* SOLICITAÇÃO 1
Com base no trecho sobre o Atlas da Violência, responda:
(a) Quais três instituições elaboraram a pesquisa?
(b) Qual entidade apresentou ao Tribunal Penal Internacional o pedido de investigação contra Bolsonaro?
(c) Quantas vítimas de homicídio o Brasil contabilizou entre 2009 e 2019?
* SOLICITAÇÃO 2
Redija a continuação do trecho sobre o Atlas da Violência, começando após a última frase apresentada.

* TRECHO DE ORIGEM
----------------
É a primeira vez que o Atlas da Violência inclui dados sobre violência letal contra indígenas. A pesquisa anual usa dados do Ministério da Saúde, especialmente do Sistema de Informações sobre Mortalidade (SIM), e foi elaborado pelo Fórum Brasileiro de Segurança Pública (FBSP), pelo Instituto de Pesquisa Econômica Aplicada (Ipea) e pelo Instituto Jones dos Santos Neves (IJSN).
O relatório deste ano observa que houve “recentes mudanças nas orientações da política indigenista brasileira”, sobretudo a partir de 2019, sob o governo do presidente Jair Bolsonaro, o que vem impactando a segurança dos povos indígenas.
“[Terras Indígenas] se veem pressionadas progressivamente por crimes como invasões, grilagens e desmatamentos ilegais, aumentando as tensões, os conflitos e, previsivelmente, os números de homicídios”, afirma o texto.
No início deste mês, Bolsonaro foi alvo de uma denúncia protocolada no Tribunal Penal Internacional (TPI) por crimes contra a humanidade e genocídio contra os povos indígenas. O pedido de investigação foi apresentado pela Articulação dos Povos Indígenas do Brasil (Apib) e reúne uma série de discursos, decisões e omissões registradas desde 1º de janeiro de 2019, início do mandato de Bolsonaro, que comprovariam a intenção de extermínio dos povos originários.
Enquanto isso, o Supremo Tribunal Federal (STF) deve retomar nesta semana o julgamento da tese do marco temporal, segundo a qual os povos indígenas só teriam direito à demarcação de terras que já estavam ocupadas por eles na data da promulgação da Constituição de 1988. A Apib considera o julgamento na Corte “o mais importante do século” para os povos indígenas.
Quase 17 mil mortes violentas sem causa conhecida
Ao todo, entre 2009 e 2019 o Brasil contabilizou 623.439 vítimas de homicídio. Destas, 333.330, ou 53% do total, eram adolescentes e jovens. Somente em 2019, foram 45.503 homicídios.
O Atlas da Violência destaca, porém, que esse número pode ser ainda maior, devido ao grande número de mortes violentas por causa indeterminada. Tais mortes podem ter sido causadas por assassinatos e agressões, mas também por acidentes ou suicídios, portanto são registradas oficialmente como indefinidas.
----------------
* ITENS LISTADOS
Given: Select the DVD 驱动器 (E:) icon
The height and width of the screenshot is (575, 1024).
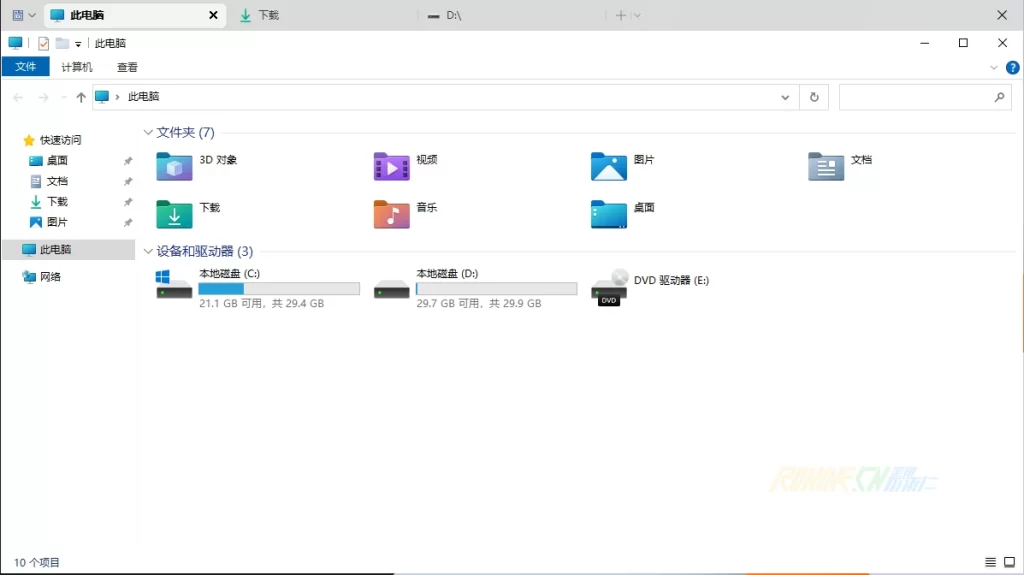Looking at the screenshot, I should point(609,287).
----------------
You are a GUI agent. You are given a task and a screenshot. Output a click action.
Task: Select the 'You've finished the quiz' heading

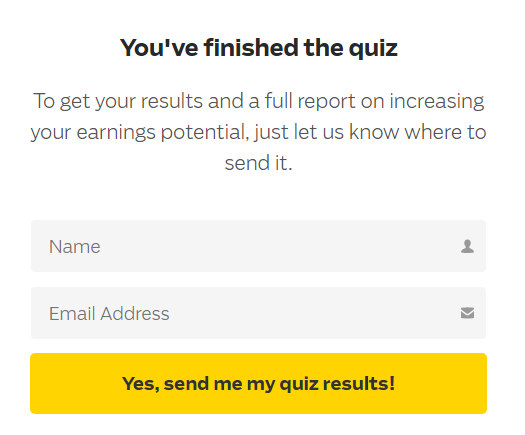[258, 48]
----------------
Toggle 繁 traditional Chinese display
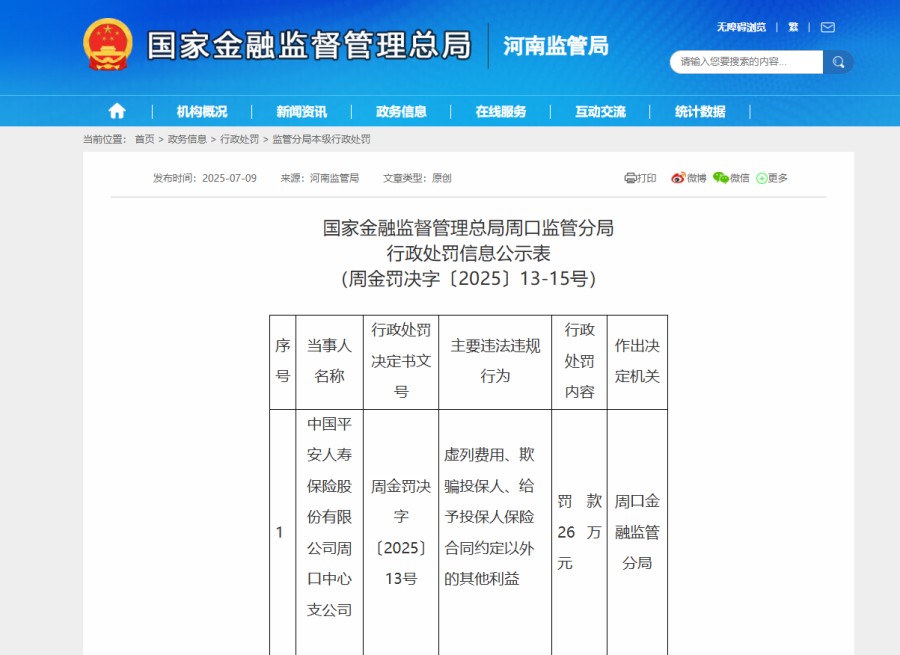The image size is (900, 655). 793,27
----------------
* RESPOSTA FINAL 1
(a) O Fórum Brasileiro de Segurança Pública (FBSP), o Instituto de Pesquisa Econômica Aplicada (Ipea) e o Instituto Jones dos Santos Neves (IJSN).
(b) A Articulação dos Povos Indígenas do Brasil (Apib).
(c) 623.439 vítimas.

* RESPOSTA FINAL 2
Segundo a pesquisa, houve um aumento de 35% no número de mortes violentas por causa indeterminada entre 2018 e 2019, saltando de 12.310 para 16.648 – o que pode se refletir em uma subnotificação dos homicídios registrados no país no período.
O total de 45.503 homicídios em 2019 é, inclusive, o menor registrado no Brasil desde o início da série histórica, em 1995. Em comparação com os números de 2018, quando foram registrados 57.956 homicídios, houve uma queda de 21%.
Segundo os pesquisadores, acredita-se que, em média, 73% dos casos de mortes indeterminadas referem-se a homicídios, o que por si só já elevaria o número de mortes no país em 2019.
Negro tem 2,6 vezes mais chance de ser assassinado
O número de negros assassinados também cresceu na última década, enquanto caiu o número de homicídios de não negros, segundo divulgou o Atlas da Violência.
Em números absolutos, houve um aumento de 1,6% dos homicídios de negros entre 2009 e 2019, passando de 33.929 vítimas para 34.446. Enquanto isso, entre não negros houve redução de 33% no número de vítimas, passando de 15.249 mortos em 2009 para 10.217 em 2019.
Em 2019, os negros representaram 77% das vítimas de homicídios no país, com uma taxa de 29,2 por 100 mil habitantes. Entre os não negros, a taxa foi de 11,2 para cada 100 mil, o que significa que o risco de um negro ser assassinado é 2,6 vezes superior ao de uma pessoa não negra.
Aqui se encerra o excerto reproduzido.